### SOURCE EXTRACT

============================================================

Check dams shall be shown on the plan per their designed spacing. Refer to Standard Construction Details. When using multiple check dams in a channel, the designer shall start by placing one check dam at the outfall point and then work upstream to place all subsequent check dams. The check dams shall be placed to provide maximum velocity reduction, such as in reasonably straight sections of a channel, in order to minimize the potential for erosion due to curves in the channel. For spacing, the check dams shall be placed so that the toe of the upstream dam is at the same elevation as the top of the downstream dam. For channel slopes less than 1%, the maximum check dam spacing is 200 feet. For a 1-year storm event that generates ponding greater than 14-inches, the designer shall consider using stone or triple stacked compost filter logs in lieu of a single compost filter log.

Check dam spacing is based on the following equation:

X=Y/S

X = maximum check dam spacing (ft)

Y = check dam height (ft), use 1.5’ for compost filter log and 2.0 feet for stone check dam

S = channel slope (ft/ft)

Compost filter log check dam length is based on the following equation:

L= B_w+4

L = Length of compost filter log check dam (ft)

B_w = bottom width of the swale or channel (ft)

The designer shall show the ends of the check dam curving slightly upstream, resembling a crescent shape. All swales, whether temporary or permanent, shall be lined Erosion Control Blanket Mulch (ECB) along the flow line and receive appropriate seeding immediately after construction.

8.3.2 Temporary Slope Drain

A temporary slope drain is a temporary, flexible conduit used to convey water down a slope where there is a high potential for erosion. A drainage channel or swale at the top of the slope typically directs upgradient runoff to the pipe entrance for a safe and non-erodible conveyance down the slope.

A temporary slope drain shall be used where concentrated flow of surface runoff must be conveyed down a slope or where there is a high potential of flow concentration or rill development.

The designer shall employ temporary slope drains with a 15” diameter to safely convey runoff from a 2-year storm event with bare earth conditions. The size of the contributing drainage area may warrant multiple temporary slope drains to be installed. Refer to Standard Construction Details. If the design runoff exceeds full flow capacity, the designer shall employ additional temporary slope drains as needed. The temporary slope drain pipe outlet must discharge to a temporary or permanent stabilized outfall (i.e. riprap energy dissipator) and then into a sediment trapping device such as a sediment basin or trap.

============================================================

### OBJECTIVE
List each variable symbol defined for the equations in the check dam and slope drain guidance, along with its definition.

### INFORMATION SHOWN
============================================================

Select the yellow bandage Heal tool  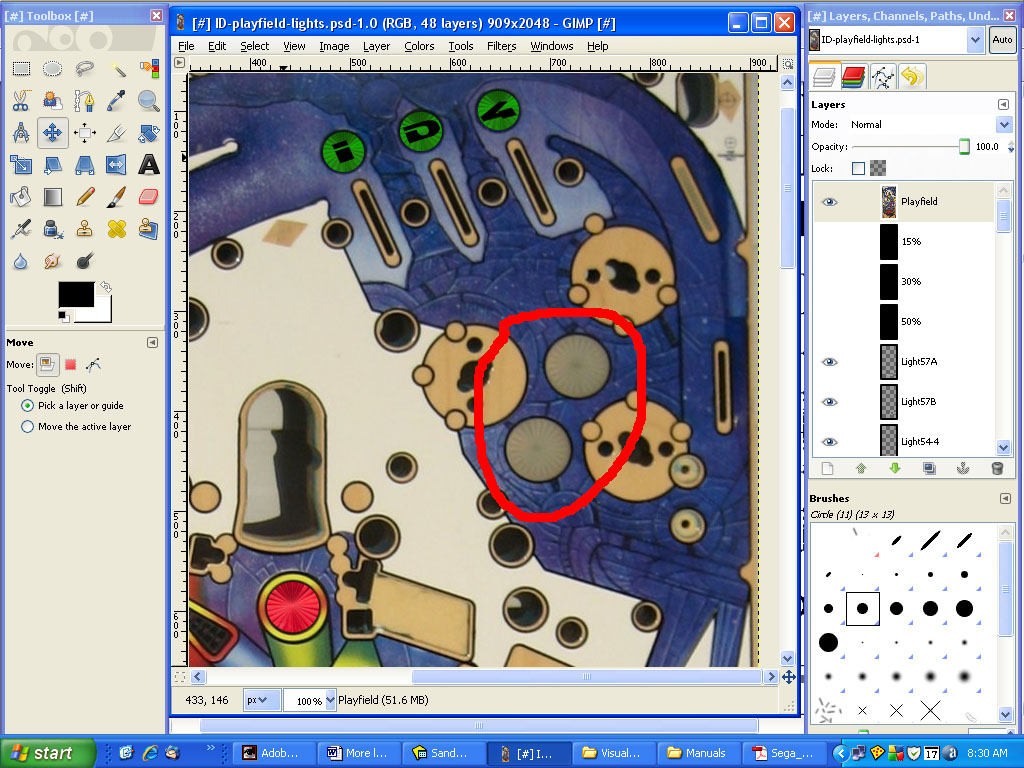[x=117, y=228]
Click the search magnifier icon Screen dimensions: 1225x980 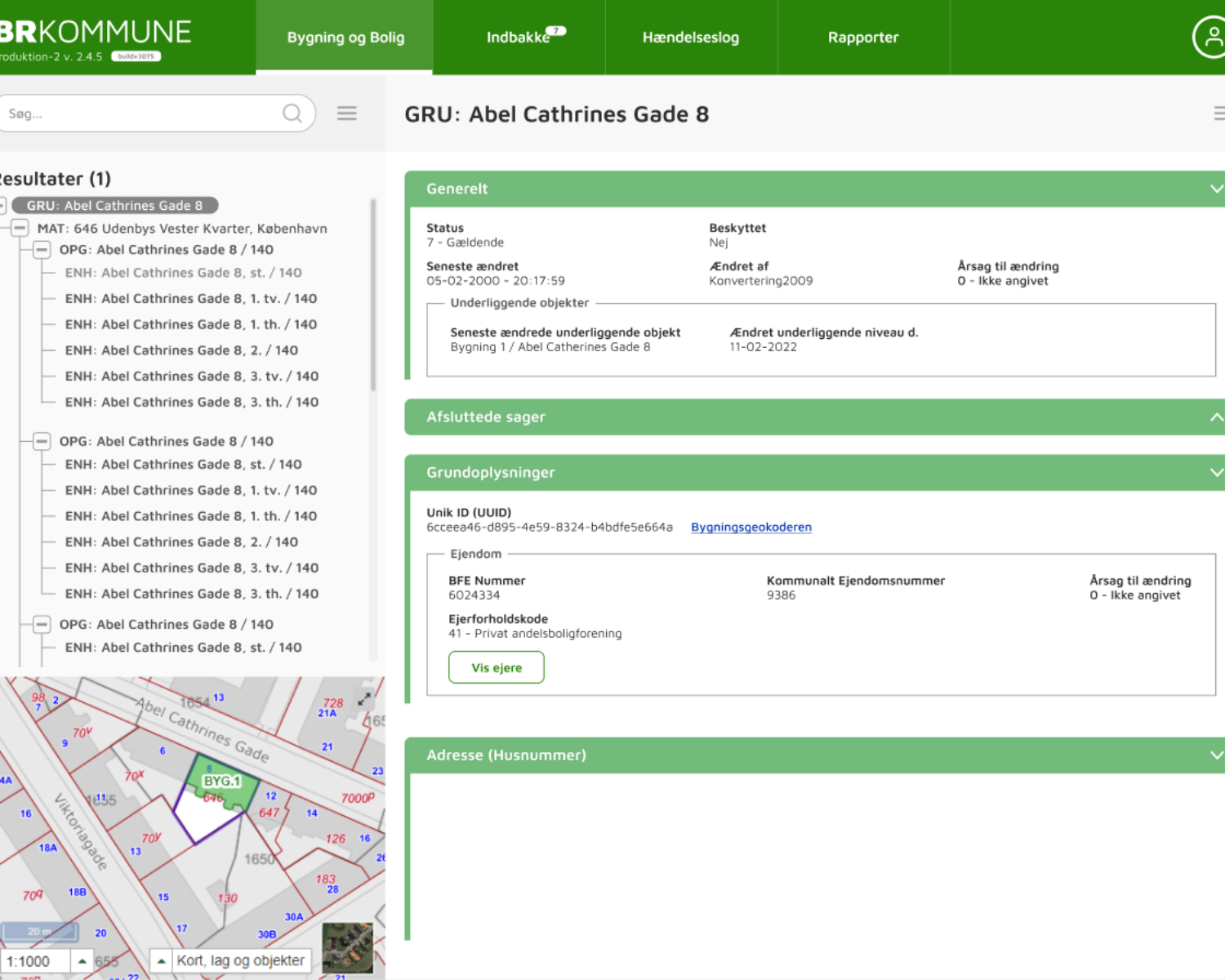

============================================================

### EXERCISE RESULT
- X: maximum check dam spacing (ft)
- Y: check dam height (ft); use 1.5' for a compost filter log and 2.0 feet for a stone check dam
- S: channel slope (ft/ft)
- L: length of compost filter log check dam (ft)
- B_w: bottom width of the swale or channel (ft)